%%
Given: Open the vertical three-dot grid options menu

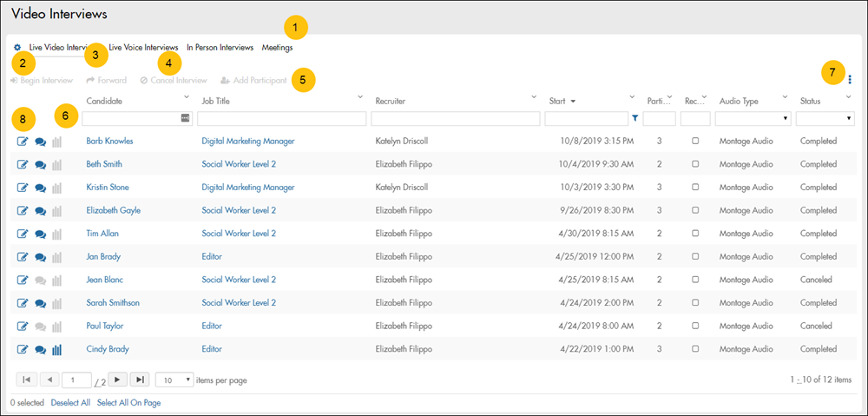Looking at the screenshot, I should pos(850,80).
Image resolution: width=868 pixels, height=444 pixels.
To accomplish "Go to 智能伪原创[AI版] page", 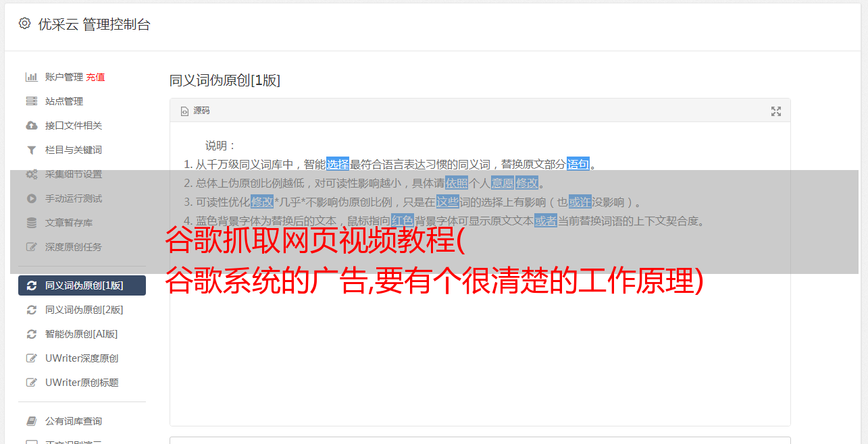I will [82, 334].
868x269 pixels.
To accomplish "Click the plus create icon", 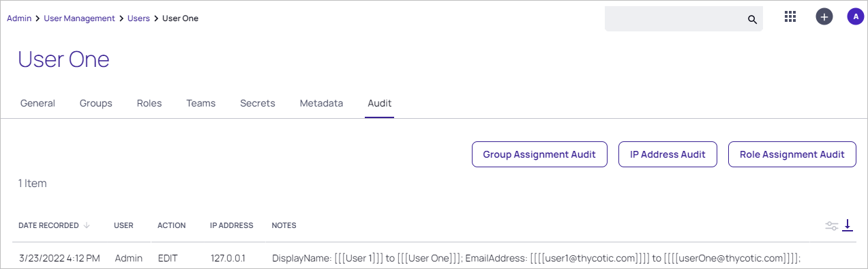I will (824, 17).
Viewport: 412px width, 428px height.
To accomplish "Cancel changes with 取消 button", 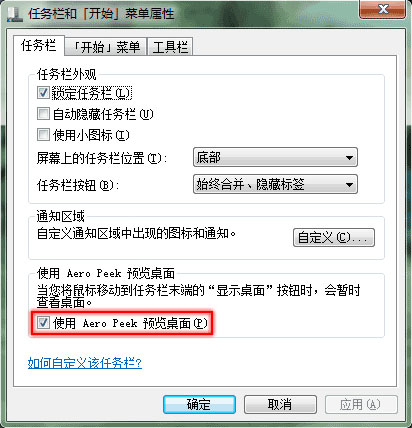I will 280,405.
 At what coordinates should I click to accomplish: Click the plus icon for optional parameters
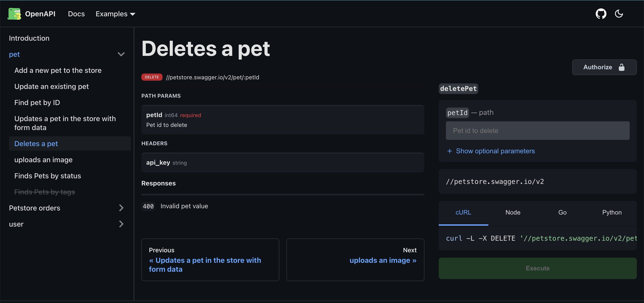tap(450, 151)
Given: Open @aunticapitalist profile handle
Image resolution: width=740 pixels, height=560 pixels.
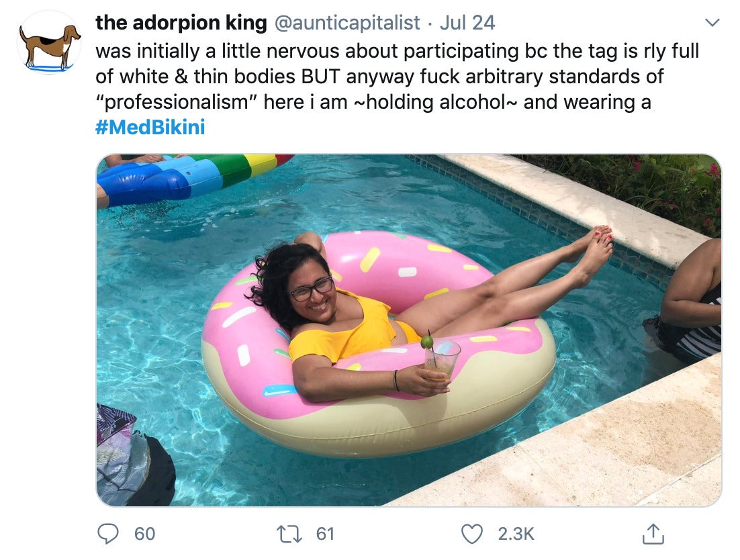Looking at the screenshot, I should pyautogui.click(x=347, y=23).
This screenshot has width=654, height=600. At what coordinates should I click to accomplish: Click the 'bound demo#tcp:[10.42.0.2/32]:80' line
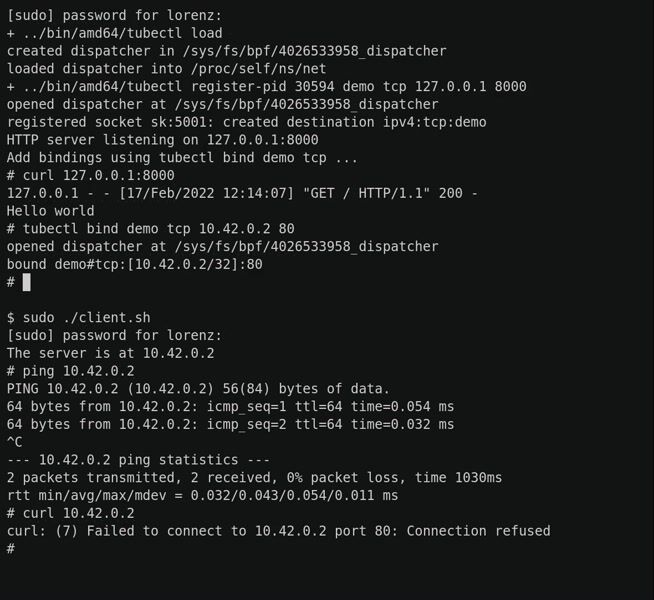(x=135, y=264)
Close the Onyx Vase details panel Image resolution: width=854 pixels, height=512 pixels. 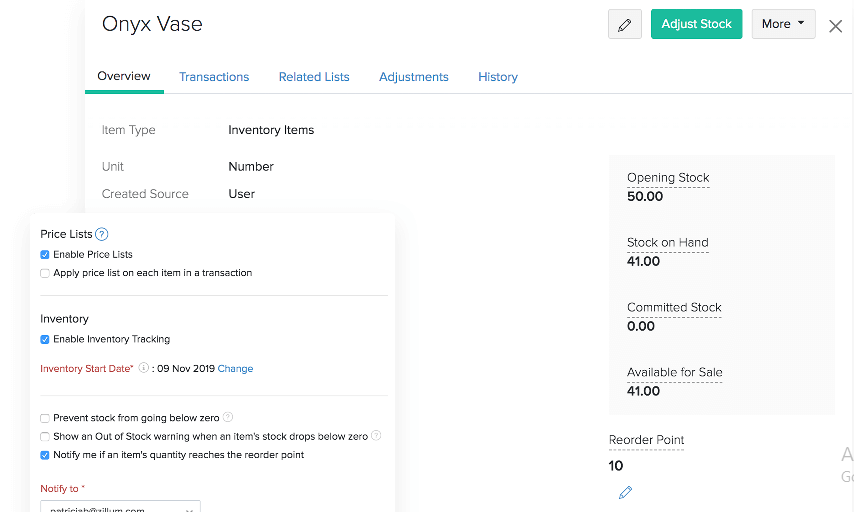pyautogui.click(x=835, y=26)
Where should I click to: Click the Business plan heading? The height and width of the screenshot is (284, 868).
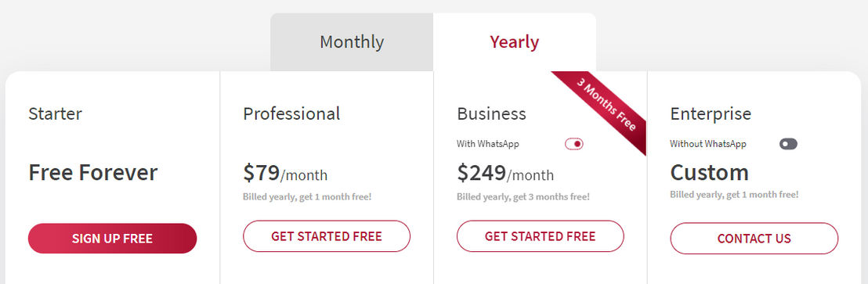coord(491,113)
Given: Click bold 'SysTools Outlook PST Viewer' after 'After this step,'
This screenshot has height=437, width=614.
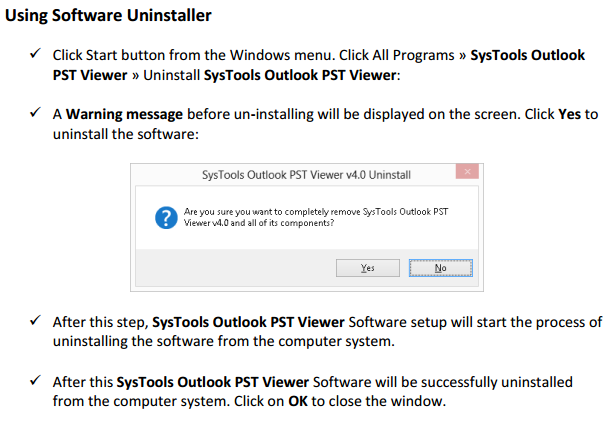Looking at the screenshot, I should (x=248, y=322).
%%
### [Work item]
All that is needed here is the run of lines from the one containing "Given: Click bold" through the end of the material above, reproduced exactly and without pictures.

### [Exercise solution]
Given: Click bold 'SysTools Outlook PST Viewer' after 'After this step,'
This screenshot has height=437, width=614.
Looking at the screenshot, I should (x=248, y=322).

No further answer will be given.